Add a little country charm to your Christmas decorating this year.
Forego the glitz and glam for natural materials, check fabrics and
homemade country style. The beauty of this type of decorating is that it doesn't
have to look perfect. The odd crooked stitch or slightly askew angel wing just
shows that it is homemade and adds to the charm. Lots of these projects are
perfect for children to help with too.
HANDMADE CARD
The easy way to do this is to buy blank cards and add your own decoration or
make your own by simply making a sharp crease in thin card. Do this by scoring
lightly along a ruler edge with a craft knife on the inside of the card before folding.
Imagine a 3" square of red and white gingham with frayed or pinked edges stuck on
to the card, topped with a little paper or felt heart or star, and a red hand written
Happy Christmas underneath. Very easy. Very country. Very, very nice to receive.
Or try a scrap of green fabric or felt cut into a triangle shape to suggest a Christmas
tree with a gold star on the top, or an embroidered or cross stitched initial or
Merry Christmas.
COUNTRY TREE DECORATIONS
Why not make some simple felt ornaments for the tree?
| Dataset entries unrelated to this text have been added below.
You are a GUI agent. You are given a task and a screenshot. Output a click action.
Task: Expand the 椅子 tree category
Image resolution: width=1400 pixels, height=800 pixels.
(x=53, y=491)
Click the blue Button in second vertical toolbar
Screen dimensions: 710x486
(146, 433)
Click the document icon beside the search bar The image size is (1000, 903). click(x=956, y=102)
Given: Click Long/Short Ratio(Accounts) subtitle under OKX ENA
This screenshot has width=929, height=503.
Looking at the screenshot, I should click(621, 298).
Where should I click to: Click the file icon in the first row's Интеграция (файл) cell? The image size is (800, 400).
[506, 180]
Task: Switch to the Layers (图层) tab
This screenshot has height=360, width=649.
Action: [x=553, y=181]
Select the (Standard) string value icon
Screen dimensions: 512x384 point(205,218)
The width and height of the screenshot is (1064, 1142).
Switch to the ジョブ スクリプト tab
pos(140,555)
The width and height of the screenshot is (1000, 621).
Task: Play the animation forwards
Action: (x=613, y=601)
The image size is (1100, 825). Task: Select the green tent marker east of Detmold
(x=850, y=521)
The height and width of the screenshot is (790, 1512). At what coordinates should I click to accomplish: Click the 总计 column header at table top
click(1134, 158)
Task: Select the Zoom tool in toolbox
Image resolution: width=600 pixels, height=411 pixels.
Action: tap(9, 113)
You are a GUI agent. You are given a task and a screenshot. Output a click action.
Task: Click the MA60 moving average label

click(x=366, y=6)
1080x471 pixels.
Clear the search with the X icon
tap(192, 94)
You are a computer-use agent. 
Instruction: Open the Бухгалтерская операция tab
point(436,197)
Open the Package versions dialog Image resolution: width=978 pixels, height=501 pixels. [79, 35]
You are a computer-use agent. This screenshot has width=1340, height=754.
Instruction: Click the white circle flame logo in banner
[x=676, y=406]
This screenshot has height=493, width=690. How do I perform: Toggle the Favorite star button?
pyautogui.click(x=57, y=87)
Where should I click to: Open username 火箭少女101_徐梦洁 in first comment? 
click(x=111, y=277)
Use cookie cutters,
patterns in children's colouring books or whatever you can find to make a template,
then cut out felt hearts, stars, angels, stockings, whatever takes your fancy.
Cut two identical pieces out of the felt and one slightly smaller out of wadding/batting
to go between the two and give a slightly padded look. Blanket stitch all the way around
the edge in a contrasting colour and add a ribbon for hanging.
If you are handy with a jig saw cut out hearts and stars from thin wood, then paint and
hang with raffia for a homespun look, or even easier make your ornaments from saltdough.
Don't forget to make a hole for hanging before baking in a very low oven or leaving
in a very warm place for a few days before painting to match your scheme.
If your baubles don't fit in with this new look, pick one colour and get some textured fabric
in a bright red perhaps, and cover them, tying with a bow at the top, or if you want to stick to
a natural look try covering your old baubles with calico and tying with raffia.
MORE IDEAS FOR THE TREE
Make some imitation or real mini parcels by covering matchboxes with hessian or
gingham and tie with a bow.
Use natural or painted wooden beads, or strings of cranberries or popcorn to drape
the tree instead of tinsel.
Paint and wire on pine cones or real red glossy apples.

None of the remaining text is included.